6. the molding apparatus as defined in claim 5,

the induction heating device also comprises an insulating barrel (80) for accommodating the induction heating barrel (70) and the two pressing plates (21 and 22); the open end of the heat insulation barrel (80) corresponds to one of the two pressure plates, and a sliding block (81) is arranged inside the open end, and the sliding block (81) can slide inwards along the open end of the heat insulation barrel (80) and is abutted on the pressure plate adjacent to the sliding block;

and/or a gap is reserved between the sliding block (81) and the heat insulation barrel (80);

And/or the heat-insulating barrel (80) is made of ceramic materials.

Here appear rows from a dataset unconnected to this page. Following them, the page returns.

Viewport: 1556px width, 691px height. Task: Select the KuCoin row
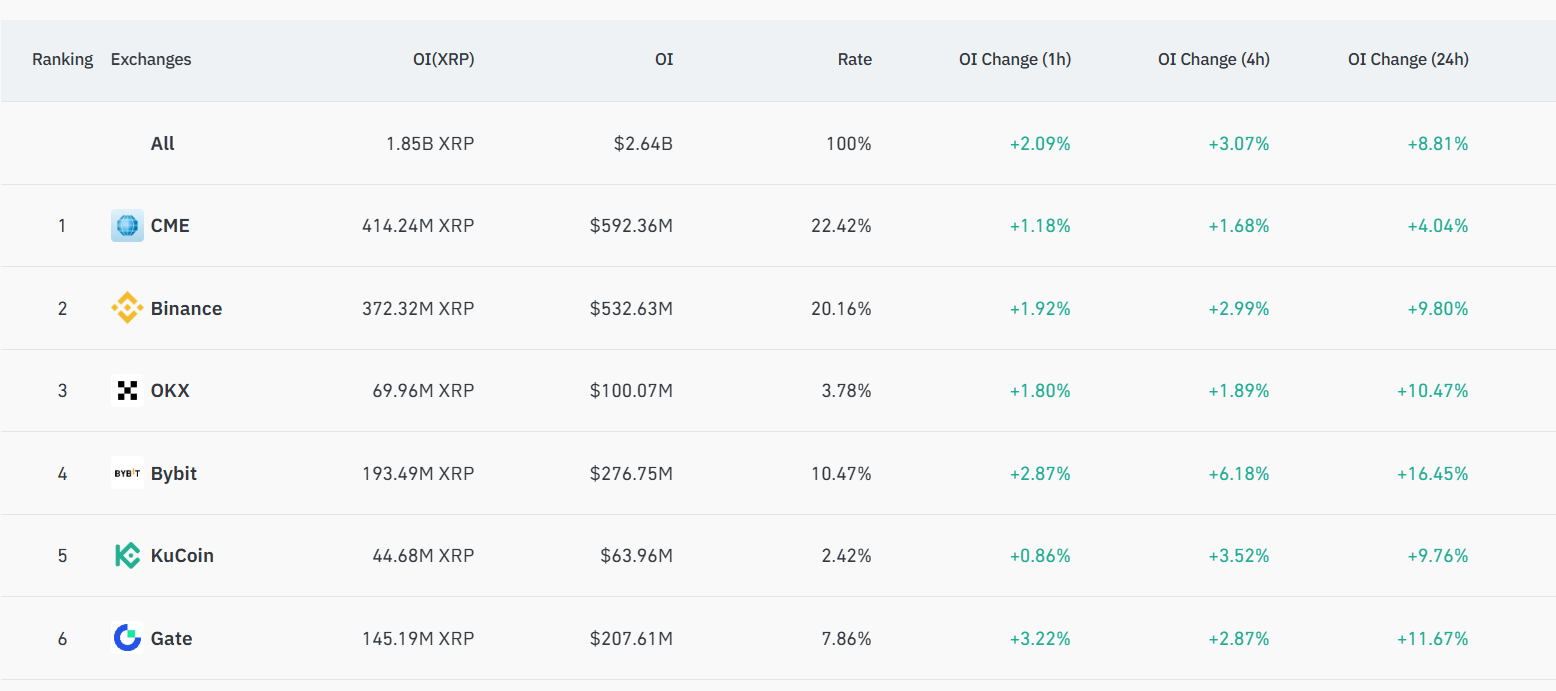pos(183,555)
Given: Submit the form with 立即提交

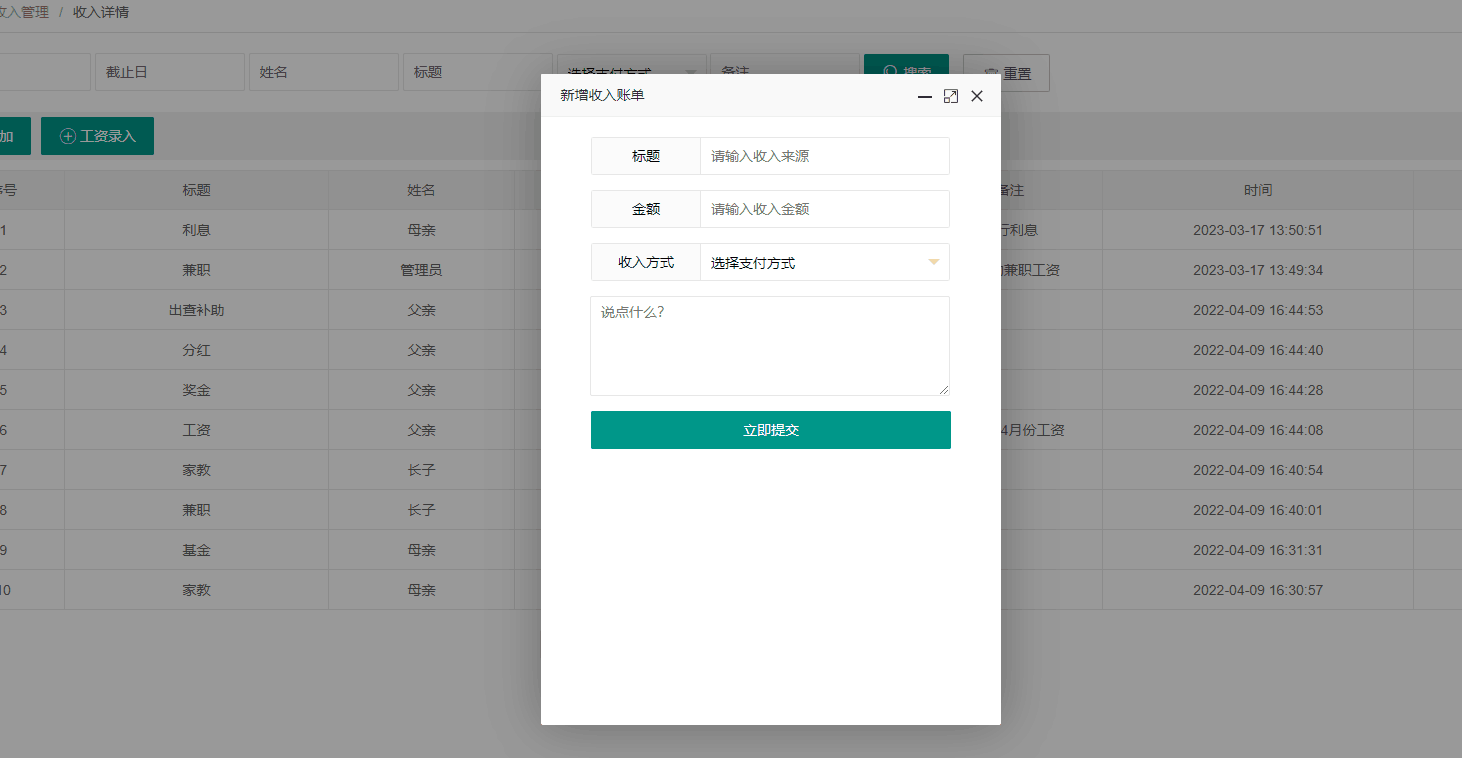Looking at the screenshot, I should coord(770,429).
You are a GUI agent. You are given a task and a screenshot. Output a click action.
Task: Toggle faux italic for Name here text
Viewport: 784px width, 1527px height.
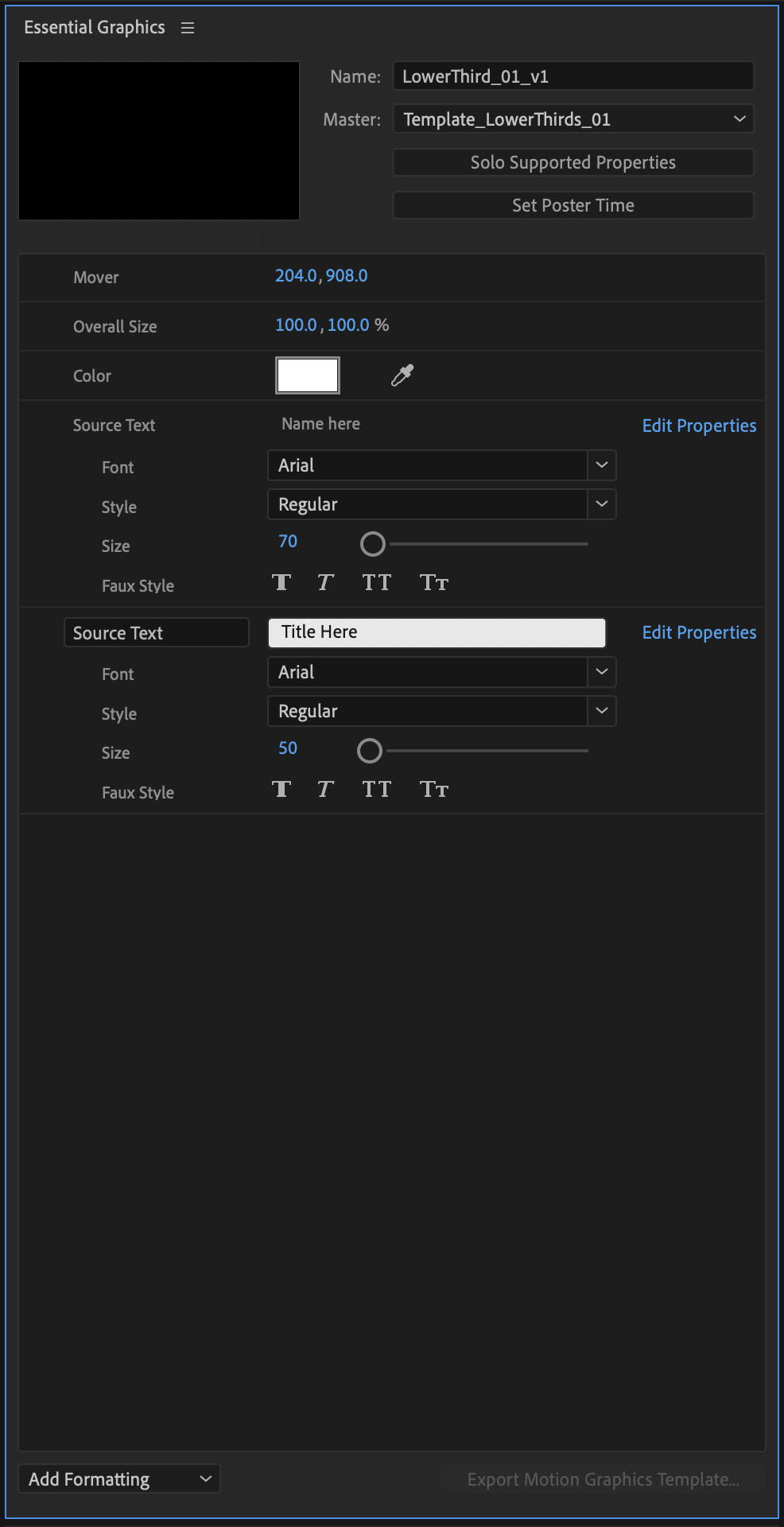[x=324, y=583]
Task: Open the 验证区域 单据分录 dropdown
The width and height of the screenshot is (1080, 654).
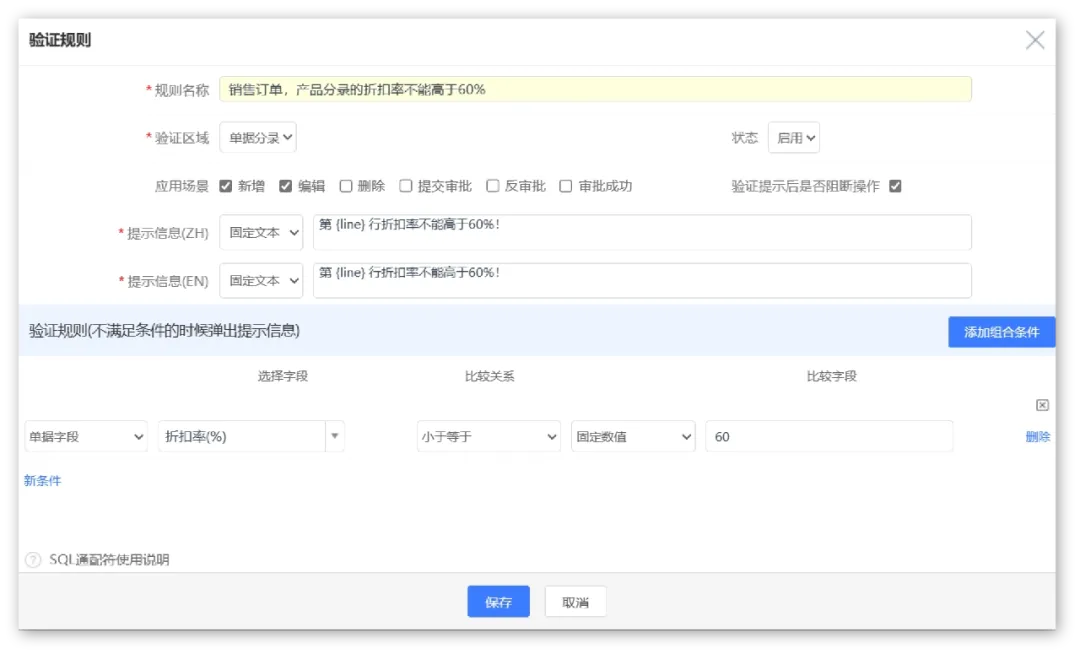Action: pos(258,138)
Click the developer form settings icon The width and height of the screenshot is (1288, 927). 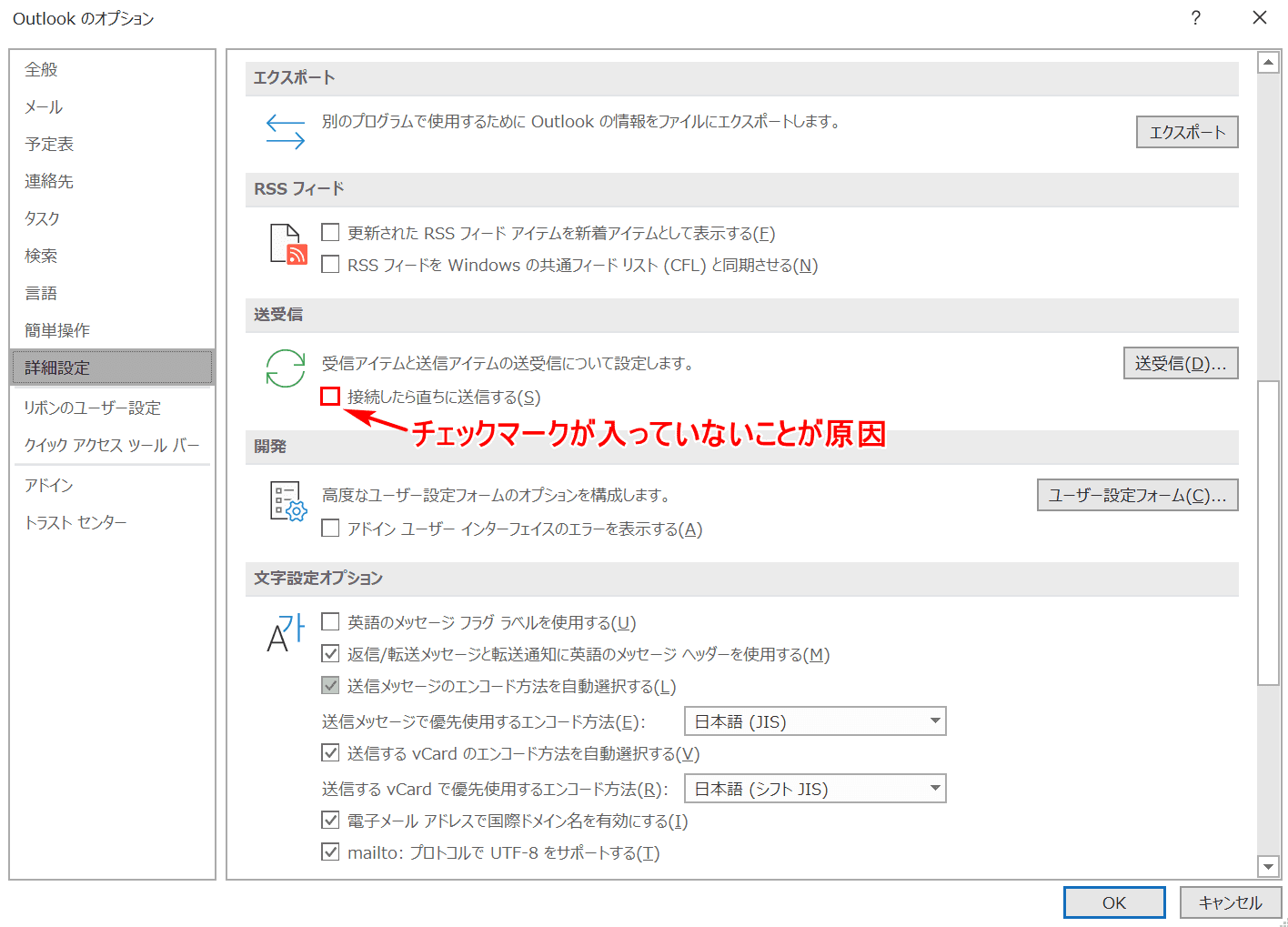[x=287, y=501]
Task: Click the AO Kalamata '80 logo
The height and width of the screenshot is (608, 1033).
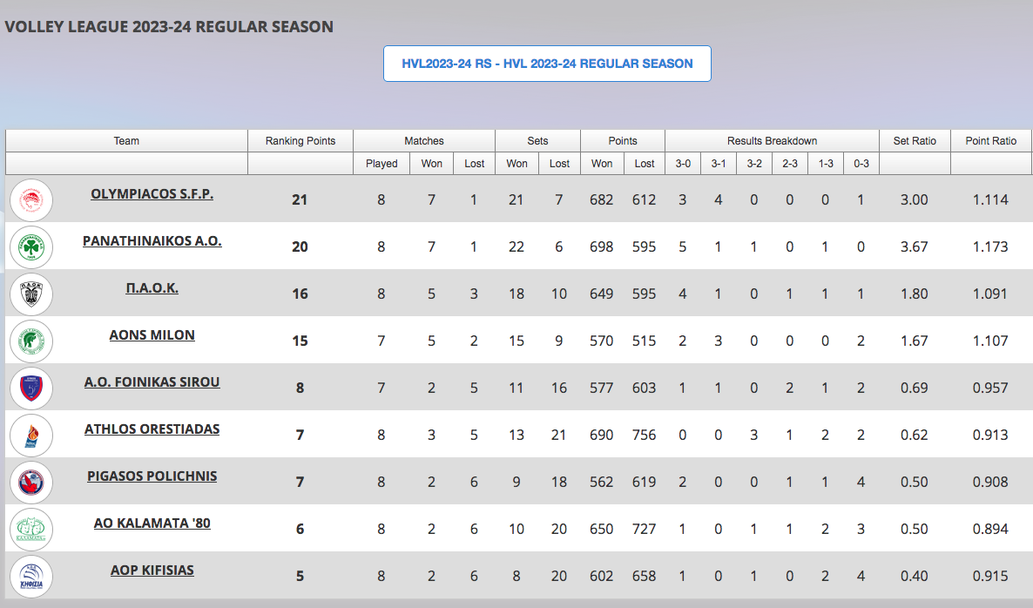Action: click(x=31, y=529)
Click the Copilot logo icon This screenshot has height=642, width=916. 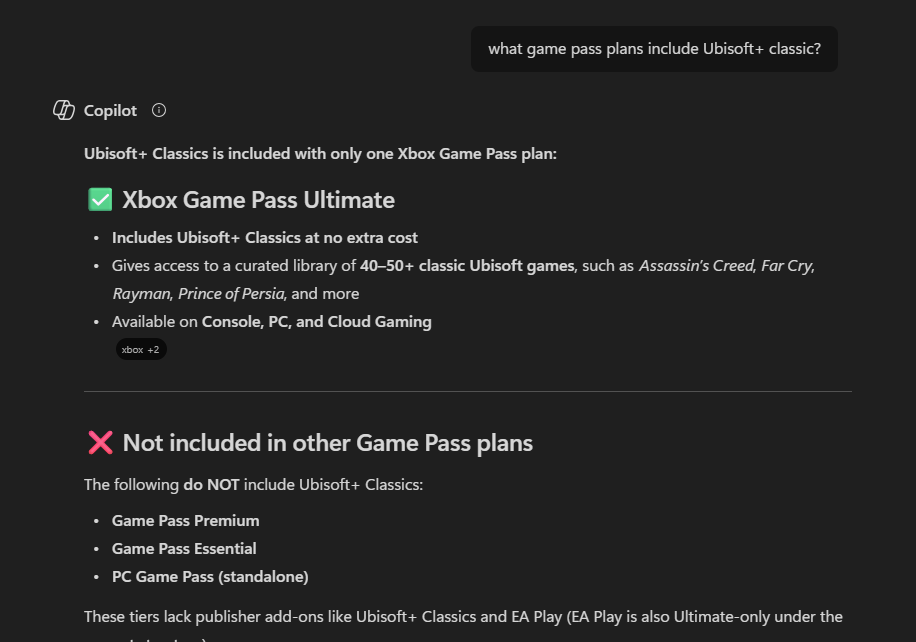[64, 110]
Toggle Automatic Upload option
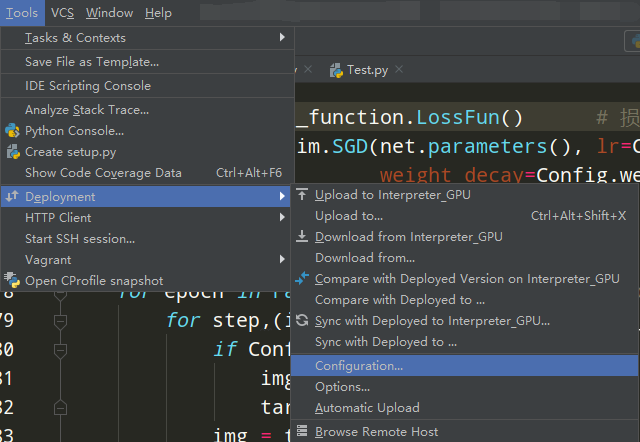Image resolution: width=640 pixels, height=442 pixels. click(367, 408)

7. the molding apparatus as defined in claim 6,

The heating device (40) is an induction coil which is wound outside the heat-insulating barrel (80);

And/or the induction coil is a water-cooling induction coil;

or, the heating device is an ohmic graphite induction electrode.

8. The molding apparatus as defined in claim 4,

the heating device (40) is a graphite heating cylinder (71) arranged around the high-voltage electrode plate (10) and the negative electrode separator (60).

9. The molding apparatus as claimed in one of claims 1 to 3 and 5 to 8,

The vacuum device (30) adopts a vacuum bag or a vacuum container;

And/or the first insulating medium plate (11) and the second insulating medium plate (13) are made of glass or ceramic.